Tu que estás imbuído da divina prerrogativa, intransferível e vitalícia, de julgar e decidir o destino dos homens que habitam o mundo dos vivos, já que o dos mortos foge à tua jurisprudência, instância suprema à do teu supremo.
Embora nutras anseios em manter paridade e equiparação divina com Aquele que exerce tal competência. Tu, cordeiro em pele d’urso, que reclamas indignamente indignado por direitos inalienáveis e vives na intimidade inescrutável da tua vida privada de tramoias inconfessáveis. Tu mesmo, nobre calhorda, que de tanto exercer o ofício de julgar os outros, julgas-te acima dos outros.
Venho oficiar-te, honorável patife, que há mais retidão e honra na palavra espontânea e honesta que brota do coração de um humilde iletrado do que no alfarrábio que sustém tuas áridas, infindáveis, mirabolantes e ordinárias sentenças.

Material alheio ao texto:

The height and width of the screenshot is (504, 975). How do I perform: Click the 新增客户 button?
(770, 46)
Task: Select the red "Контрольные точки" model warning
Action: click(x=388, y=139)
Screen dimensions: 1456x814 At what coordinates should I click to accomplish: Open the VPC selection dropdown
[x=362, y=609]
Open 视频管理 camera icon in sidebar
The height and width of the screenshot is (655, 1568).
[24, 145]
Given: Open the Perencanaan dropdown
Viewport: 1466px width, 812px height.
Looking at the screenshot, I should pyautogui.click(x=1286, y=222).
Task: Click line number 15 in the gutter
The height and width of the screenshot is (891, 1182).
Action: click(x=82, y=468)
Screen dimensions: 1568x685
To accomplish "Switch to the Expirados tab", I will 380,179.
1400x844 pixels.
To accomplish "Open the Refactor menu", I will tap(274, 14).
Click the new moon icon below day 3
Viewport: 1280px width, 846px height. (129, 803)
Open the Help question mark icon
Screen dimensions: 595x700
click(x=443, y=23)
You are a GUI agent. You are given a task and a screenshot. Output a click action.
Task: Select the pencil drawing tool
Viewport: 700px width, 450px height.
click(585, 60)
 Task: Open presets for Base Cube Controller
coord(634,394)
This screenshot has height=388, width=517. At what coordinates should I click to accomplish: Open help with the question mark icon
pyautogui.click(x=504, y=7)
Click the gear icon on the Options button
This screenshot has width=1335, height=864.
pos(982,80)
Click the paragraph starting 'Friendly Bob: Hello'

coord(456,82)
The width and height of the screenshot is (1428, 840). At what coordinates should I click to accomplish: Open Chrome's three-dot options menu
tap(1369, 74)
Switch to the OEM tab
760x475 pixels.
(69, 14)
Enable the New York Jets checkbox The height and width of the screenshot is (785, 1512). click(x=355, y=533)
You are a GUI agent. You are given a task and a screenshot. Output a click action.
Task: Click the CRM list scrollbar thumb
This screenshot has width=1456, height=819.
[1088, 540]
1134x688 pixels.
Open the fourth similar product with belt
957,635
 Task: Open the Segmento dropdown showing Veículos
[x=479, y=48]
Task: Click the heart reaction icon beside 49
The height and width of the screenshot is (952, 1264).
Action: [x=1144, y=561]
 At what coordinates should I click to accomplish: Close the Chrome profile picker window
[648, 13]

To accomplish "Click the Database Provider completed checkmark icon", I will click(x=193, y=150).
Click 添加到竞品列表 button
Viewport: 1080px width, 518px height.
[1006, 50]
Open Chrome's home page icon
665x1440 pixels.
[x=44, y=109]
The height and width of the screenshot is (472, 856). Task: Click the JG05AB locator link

As mesmas que revestes, impávido, em capa dura, fazendo-as constar com letras douradas dos anais que ostentas nas prateleiras intermináveis onde expões tua soberba grandiloquência farisaica e tua rocambolesca sapiência estéril.
Amealhas com vileza recursos tomados do povo injustiçado para manter intacto esse intrincado e indecifrável sistema, tão inócuo quanto iníquo, que qualificas cinicamente de Justiça, a fim de cobrir com aura de magnificência e infalibilidade essa espetaculosa e suntuosa pantomima patética e embusteira a fim de deixar boquiabertas as legiões dos sem-justiça desse país, mantendo-os sob o jugo do teu julgar.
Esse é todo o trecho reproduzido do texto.